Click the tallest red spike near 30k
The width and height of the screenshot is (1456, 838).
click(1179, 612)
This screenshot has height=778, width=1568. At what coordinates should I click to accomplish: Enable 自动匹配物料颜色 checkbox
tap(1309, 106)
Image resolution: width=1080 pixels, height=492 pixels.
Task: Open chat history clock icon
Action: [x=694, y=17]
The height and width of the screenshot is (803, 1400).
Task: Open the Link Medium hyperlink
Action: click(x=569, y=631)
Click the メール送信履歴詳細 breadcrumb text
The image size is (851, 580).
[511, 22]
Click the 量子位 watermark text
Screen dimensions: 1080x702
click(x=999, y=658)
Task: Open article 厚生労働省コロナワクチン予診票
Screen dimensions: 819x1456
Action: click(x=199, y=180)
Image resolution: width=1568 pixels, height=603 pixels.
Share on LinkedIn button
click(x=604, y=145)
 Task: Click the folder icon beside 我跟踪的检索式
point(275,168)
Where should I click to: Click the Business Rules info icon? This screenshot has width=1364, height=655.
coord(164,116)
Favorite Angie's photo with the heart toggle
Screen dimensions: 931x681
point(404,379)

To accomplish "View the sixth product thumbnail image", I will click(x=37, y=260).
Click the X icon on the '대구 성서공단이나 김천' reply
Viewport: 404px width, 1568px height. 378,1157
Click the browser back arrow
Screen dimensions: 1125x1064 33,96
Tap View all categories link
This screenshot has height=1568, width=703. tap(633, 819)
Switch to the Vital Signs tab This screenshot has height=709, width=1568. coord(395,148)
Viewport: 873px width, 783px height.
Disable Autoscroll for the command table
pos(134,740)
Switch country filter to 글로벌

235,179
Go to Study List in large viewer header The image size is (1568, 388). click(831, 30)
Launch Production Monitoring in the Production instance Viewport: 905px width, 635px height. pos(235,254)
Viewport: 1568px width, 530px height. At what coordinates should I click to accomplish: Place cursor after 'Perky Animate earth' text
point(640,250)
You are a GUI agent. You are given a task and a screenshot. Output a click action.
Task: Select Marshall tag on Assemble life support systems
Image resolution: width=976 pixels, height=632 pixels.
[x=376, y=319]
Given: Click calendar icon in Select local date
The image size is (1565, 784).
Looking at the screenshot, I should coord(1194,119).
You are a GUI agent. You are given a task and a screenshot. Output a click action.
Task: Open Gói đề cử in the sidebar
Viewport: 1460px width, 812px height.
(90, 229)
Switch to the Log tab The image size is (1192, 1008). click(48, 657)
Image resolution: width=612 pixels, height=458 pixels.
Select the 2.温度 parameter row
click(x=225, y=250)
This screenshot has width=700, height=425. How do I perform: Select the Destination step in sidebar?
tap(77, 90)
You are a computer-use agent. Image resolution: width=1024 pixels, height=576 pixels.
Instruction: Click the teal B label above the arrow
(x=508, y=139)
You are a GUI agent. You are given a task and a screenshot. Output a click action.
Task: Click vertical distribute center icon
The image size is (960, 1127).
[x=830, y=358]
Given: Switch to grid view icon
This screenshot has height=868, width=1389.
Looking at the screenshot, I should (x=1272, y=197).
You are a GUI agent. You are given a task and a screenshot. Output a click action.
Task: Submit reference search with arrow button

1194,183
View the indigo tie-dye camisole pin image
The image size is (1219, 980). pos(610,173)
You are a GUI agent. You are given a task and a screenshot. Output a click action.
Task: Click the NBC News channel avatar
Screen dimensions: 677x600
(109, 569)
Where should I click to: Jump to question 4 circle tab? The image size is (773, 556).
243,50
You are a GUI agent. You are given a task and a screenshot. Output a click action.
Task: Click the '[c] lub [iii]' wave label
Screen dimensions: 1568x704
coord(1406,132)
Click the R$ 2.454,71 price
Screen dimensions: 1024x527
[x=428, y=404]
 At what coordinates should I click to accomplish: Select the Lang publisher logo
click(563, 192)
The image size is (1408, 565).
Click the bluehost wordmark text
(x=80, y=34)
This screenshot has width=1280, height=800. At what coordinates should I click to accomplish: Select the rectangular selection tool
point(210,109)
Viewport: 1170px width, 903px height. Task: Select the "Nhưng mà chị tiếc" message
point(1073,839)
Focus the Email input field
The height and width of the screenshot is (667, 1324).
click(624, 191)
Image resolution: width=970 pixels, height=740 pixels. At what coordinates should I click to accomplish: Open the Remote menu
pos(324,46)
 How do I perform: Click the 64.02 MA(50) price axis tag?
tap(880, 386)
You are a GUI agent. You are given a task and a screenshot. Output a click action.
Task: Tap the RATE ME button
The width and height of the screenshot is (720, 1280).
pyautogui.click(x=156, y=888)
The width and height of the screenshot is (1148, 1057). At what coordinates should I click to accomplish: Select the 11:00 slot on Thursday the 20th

□ □ □ □ □ □ □

→ **Directions for this task**: Find the line that contains "This screenshot has width=1280, height=800.". Copy it and every line after it to the end of the records, exactly, and nothing more.

→ **Answer**:
This screenshot has width=1280, height=800. At what coordinates should I click to accomplish: Select the rectangular selection tool
point(210,109)
Viewport: 1170px width, 903px height. Task: Select the "Nhưng mà chị tiếc" message
point(1073,839)
Focus the Email input field
The height and width of the screenshot is (667, 1324).
click(624, 191)
Image resolution: width=970 pixels, height=740 pixels. At what coordinates should I click to accomplish: Open the Remote menu
pos(324,46)
 How do I perform: Click the 64.02 MA(50) price axis tag?
tap(880, 386)
You are a GUI agent. You are given a task and a screenshot. Output a click action.
Task: Tap the RATE ME button
The width and height of the screenshot is (720, 1280).
pyautogui.click(x=156, y=888)
The width and height of the screenshot is (1148, 1057). At what coordinates should I click to accomplish: Select the 11:00 slot on Thursday the 20th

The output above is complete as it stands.